Don't stress over it and just be grateful and enjoy being home with your son... everything happens for a reason and you being home is where u are suppose to be right now.. do u know how many working moms that would give anything to stay home..

Amy said...

I agree, don't stress and enjoy this time with Colby. I put my teaching career on hold to become a stay at home mom. Tomorrow marks 6 years of my being home (school starts tomorrow). Do I miss it? No; I volunteered a lot while my older 2 were in preschool, pre-K and Kindergarten. I'm planning to stay home with Kiwi and Bruiser for another 5 years. I feel I rather spend time with my kids and teach them and experience their 1st than someone elses. You have many more years to be a teacher, but Colby is only young once. And believe me they grow up so fast; my two start 1st grade and home 6 years on the 30th. Where did the time go?!!??! Enjoy your time (and sorry for the rambling).

Jenny said...

I, too, always wanted to be a teacher. I also always had plans of being a stay-at-home mommy when I had children. Things don't always go as planned though. For several reasons beyond my control...I must work. I do teach second grade, so I get to stay home with my children in the summer.
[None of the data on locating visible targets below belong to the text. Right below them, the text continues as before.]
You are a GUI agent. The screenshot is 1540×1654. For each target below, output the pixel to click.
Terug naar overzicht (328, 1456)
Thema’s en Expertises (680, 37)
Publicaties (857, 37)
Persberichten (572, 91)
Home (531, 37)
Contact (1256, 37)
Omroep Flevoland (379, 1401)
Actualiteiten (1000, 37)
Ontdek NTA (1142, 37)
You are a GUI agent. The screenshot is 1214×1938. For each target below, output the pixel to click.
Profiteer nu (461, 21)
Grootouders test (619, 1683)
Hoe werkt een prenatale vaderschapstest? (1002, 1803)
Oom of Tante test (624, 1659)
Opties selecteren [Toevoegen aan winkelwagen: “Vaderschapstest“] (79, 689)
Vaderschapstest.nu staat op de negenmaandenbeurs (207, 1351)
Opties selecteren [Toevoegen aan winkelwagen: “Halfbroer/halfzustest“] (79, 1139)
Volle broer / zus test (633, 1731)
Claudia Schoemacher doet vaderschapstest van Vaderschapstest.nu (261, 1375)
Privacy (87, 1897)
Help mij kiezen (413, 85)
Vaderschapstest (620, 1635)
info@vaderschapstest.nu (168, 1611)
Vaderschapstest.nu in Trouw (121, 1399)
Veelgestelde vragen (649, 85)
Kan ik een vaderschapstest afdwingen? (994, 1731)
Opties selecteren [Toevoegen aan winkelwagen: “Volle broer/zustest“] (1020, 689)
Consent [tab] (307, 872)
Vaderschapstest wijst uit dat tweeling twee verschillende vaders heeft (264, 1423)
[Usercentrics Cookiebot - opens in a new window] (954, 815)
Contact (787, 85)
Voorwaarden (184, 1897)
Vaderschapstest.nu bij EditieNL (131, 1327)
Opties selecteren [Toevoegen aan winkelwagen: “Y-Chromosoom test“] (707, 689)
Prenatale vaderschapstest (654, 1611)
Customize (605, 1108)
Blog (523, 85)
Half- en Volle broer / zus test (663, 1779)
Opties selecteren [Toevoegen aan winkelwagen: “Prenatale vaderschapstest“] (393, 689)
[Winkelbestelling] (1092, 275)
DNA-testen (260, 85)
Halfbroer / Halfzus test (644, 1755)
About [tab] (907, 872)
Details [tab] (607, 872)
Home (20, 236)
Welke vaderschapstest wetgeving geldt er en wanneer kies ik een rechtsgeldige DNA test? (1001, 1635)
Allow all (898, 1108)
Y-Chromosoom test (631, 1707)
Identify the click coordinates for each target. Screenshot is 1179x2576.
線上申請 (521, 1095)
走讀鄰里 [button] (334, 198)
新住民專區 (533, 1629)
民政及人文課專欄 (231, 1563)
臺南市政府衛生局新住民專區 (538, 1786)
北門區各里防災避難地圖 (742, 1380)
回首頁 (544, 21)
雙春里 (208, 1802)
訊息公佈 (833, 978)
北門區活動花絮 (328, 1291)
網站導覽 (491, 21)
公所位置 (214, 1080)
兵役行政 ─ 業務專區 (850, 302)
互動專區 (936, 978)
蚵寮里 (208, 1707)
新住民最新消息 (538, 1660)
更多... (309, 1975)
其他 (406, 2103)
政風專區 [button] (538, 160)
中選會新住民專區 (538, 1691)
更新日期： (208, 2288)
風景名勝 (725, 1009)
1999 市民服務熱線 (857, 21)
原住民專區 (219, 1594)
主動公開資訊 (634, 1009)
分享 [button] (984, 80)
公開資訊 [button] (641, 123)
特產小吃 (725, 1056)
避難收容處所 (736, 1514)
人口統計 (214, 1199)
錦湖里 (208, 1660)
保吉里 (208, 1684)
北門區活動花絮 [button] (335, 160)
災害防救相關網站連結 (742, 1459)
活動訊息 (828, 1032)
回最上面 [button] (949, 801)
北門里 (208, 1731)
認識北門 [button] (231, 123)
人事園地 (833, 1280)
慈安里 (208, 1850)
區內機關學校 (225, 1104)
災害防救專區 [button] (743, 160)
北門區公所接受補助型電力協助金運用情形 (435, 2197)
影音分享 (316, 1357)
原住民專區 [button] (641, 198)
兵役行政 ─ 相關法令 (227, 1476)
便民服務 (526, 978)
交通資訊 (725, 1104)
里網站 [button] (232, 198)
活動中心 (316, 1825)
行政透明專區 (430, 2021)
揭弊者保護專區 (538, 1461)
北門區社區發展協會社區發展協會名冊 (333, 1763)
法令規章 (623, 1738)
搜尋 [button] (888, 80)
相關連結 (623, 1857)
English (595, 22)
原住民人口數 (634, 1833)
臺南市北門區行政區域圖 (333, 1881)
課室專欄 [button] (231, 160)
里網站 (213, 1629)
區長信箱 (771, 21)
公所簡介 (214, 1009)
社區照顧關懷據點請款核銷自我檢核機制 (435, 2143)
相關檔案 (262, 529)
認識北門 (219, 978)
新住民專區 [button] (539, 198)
This past summer, I realized that I "need" to work. I need adult interaction. Maybe it is selfish...I don't know. When I am away from my children, I really want to spend more time with them. On top of that,I feel like teaching is my ministry. Nobody can tell you what is "right" for you.

Laura said...

We always hear the saying "the grass is always greener".

I'm thinking every single day as I drop Kristina off at daycare, "Oh, if I could just stay at home instead of work for the next few years until she's in school...."

I know you don't take for granted this wonderful time you have with Colby ~ you're just feeling a few stressors with the health insurance and all.

I don't know much about the teaching industry but the teachers at Kristina's daycare are truly wonderful. They seem to really enjoy watching the kids learn to share, say words, and play "nice". I can see you doing something like that, Melissa -- but in time.

Enjoy your time with Colby and when it's "your time" to go back to work, it will all fall into place.

Many blessings to you, dear friend.

~Laura :)

MtnGirl said...

Have you thought about being a substitute teacher? Of course, you would need some flexibility with daycare for Colby, but a thought. Plus that could help you get into a school IF you wanted to return to teaching. Another option might be to look at getting credentialed to be an early intervention specialist. Where I live: you make good money, work as a contractor (no health benefits, but you'd be making more money), and you can make your own schedule - few hours/more hours. OR you might just need to be staying home with Colby! :-)

Sharon and Patrick said...

Hang in there! Things happen for a reason, when the time is right something will come your way! Enjoy Colby while you can..Take one day at a time..Hey we have the fall festivals to look forward to.
Sharon

MtnGirl said...

I looked up your state (CT) on your blog - here is information about the 0-3 program. One asset you would bring to the program is having an internationally adopted son. I'm not sure how the CT program compares to CO, but here the pay is terrific, but they want you to have a master's in early childhood special ed - I have a teaching license, but not a master's in ecse which I have just now started to work on. Write me a comment and leave your email if you want to discuss further.

Joy said...

What about teaching the teachers? If you have a Masters degree you could teach at an online school.

I am in the process of getting my Masters so that I can do just that. I go to the University of Phoenix online. Everything in on line so that highlights your ability to put your thoughts on paper.

Just a thought,
Joy

Kathleen said...

It does sound like you are very tentative about getting back into teaching. I'm sure it is a very difficult decision for you and Mike to make about what to do next. I wish you both all the best as always.